Forgotten of the Foot

By Anne Stevenson b. 1933 Anne Stevenson
Equisetum, horsetail, railway weed
Laid down in the unconscious of the hills;
Three hundred million years still buried

In this hair-soft surviving growth that kills
Everything in the glorious garden except itself,
That thrives on starvation, and distils

Black diamonds, the carboniferous shelf —
That was life before our animals,
With trilobite and coelacanth,

A stratum of compressed time that tells
Truth without language and is the body store
Of fire, heat, night without intervals —

That becomes people's living only when strange air
Fills out the folded lungs, the inert corpuscles.
Into the mute dark, light crawls once more.

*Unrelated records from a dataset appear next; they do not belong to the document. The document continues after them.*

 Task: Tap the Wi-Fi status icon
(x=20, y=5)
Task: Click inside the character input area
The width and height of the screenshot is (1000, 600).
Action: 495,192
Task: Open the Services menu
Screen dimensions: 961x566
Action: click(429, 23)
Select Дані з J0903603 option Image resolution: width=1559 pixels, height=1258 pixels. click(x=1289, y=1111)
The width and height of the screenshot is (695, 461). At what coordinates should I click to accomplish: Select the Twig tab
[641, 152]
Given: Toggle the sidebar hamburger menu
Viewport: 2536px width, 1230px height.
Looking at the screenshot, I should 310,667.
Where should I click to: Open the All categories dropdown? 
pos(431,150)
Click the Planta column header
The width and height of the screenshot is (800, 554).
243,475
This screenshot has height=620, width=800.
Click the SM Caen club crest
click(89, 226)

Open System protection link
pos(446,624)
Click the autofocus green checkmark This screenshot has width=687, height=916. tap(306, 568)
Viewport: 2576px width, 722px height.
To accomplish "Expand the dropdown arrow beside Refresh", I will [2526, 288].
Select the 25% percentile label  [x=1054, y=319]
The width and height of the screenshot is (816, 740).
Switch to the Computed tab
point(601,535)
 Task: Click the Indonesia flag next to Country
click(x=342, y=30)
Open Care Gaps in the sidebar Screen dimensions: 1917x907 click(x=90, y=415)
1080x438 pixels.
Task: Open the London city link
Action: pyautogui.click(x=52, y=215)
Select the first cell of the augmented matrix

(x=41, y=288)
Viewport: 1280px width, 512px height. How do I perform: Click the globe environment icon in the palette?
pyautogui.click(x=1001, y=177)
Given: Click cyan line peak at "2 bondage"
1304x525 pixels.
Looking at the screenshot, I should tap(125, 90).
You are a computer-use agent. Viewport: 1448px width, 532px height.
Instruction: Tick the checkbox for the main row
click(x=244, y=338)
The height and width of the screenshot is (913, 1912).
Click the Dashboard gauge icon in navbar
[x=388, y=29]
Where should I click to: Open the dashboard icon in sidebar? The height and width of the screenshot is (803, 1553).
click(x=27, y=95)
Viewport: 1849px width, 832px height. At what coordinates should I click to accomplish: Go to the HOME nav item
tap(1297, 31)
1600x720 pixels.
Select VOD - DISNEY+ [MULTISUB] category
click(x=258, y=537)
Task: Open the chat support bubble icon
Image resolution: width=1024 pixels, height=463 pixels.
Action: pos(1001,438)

So the hills must be pillaged and cored.
Such history as they hide must be hacked out
Urgent as money, the buried black seams uncovered.

Rows of stunted houses under the smoke,
Soot black houses pressed back hard against pit
By fog, by smoke, by a cobra hood of smouldering coke

Swayed from the nest of ovens huddled opposite.
Families, seven or ten to a household,
Growing up, breathing it, becoming it.

On winter mornings, grey capped men in the cold,
Clatter of boots on tarmac, sharp and empty,
First shift out in thick frost simple as gold

On the sulphurous roofs, on the stilted gantry,
Crossing to engine house and winding gear —
Helmet, pick, lamp, tin bottle of tea.

A Nan or Nora slave to each black grate.
Washing on Monday, the water grimed in its well.
Iron and clean on Tuesday, roll out and bake

Each Wednesday (that sweet bituminous smell
No child who grew up here forgets).
Thursdays, the Union and the Methodist Circle;

Fishday on Friday (fryday), a queue of kids,
Thin, squabbling by the chippy. Resurfaced quarrels
After pay day — hard drinking and broken heads.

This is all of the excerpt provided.